Pull out every line of the data below that contains the word "height". Count only matches with the same uppercase and lowercase letters.
--- Provided material ---
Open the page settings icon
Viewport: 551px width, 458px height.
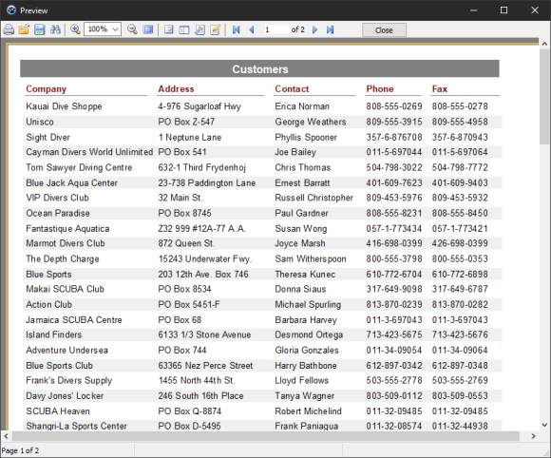[200, 29]
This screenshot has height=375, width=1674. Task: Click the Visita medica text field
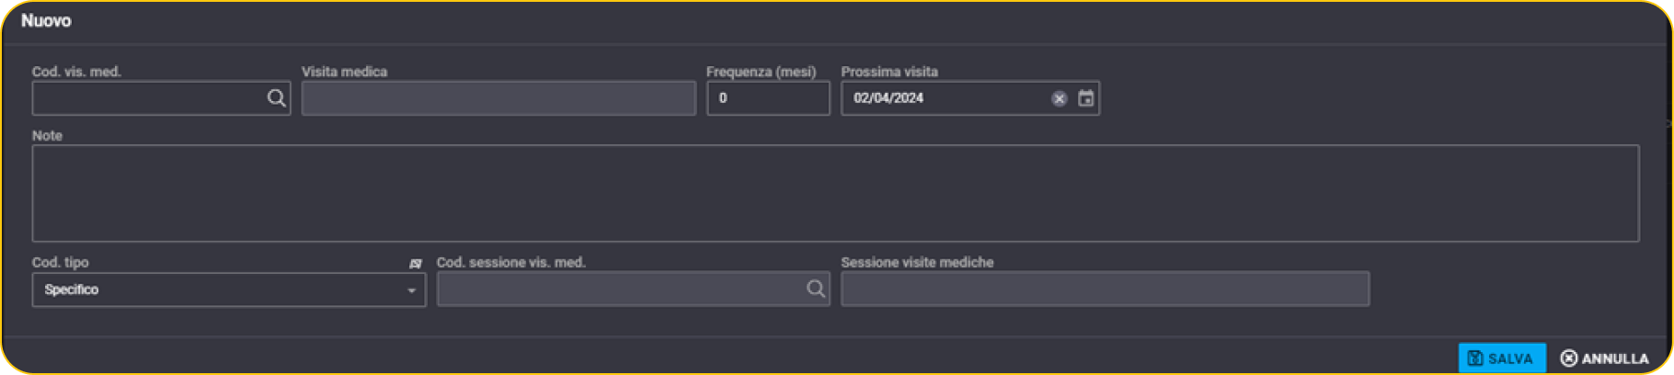click(499, 98)

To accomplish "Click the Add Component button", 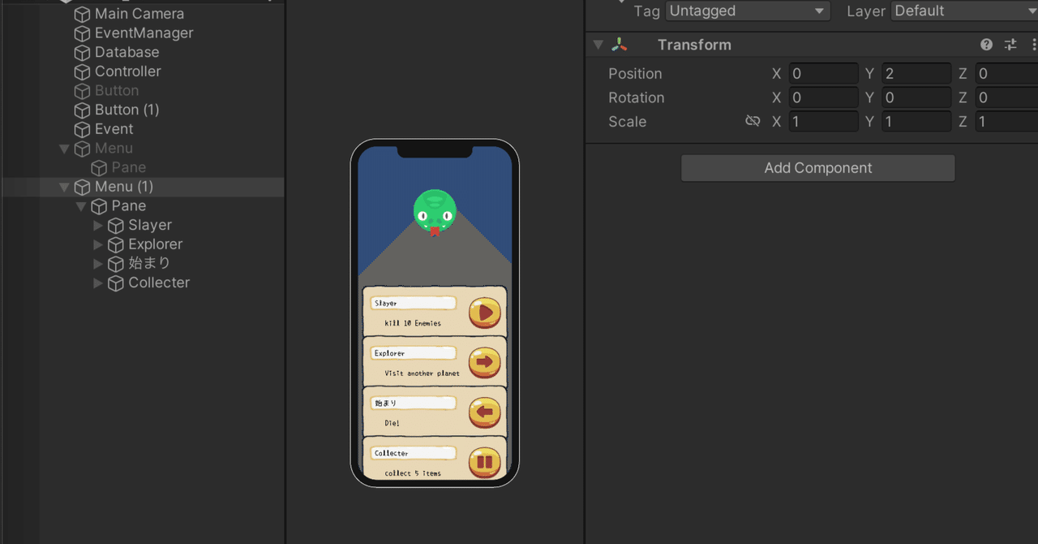I will (817, 168).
---
→ **Response for this exercise**
Viewport: 551px width, 458px height.
This screenshot has height=375, width=1674. Task: Click the Visita medica text field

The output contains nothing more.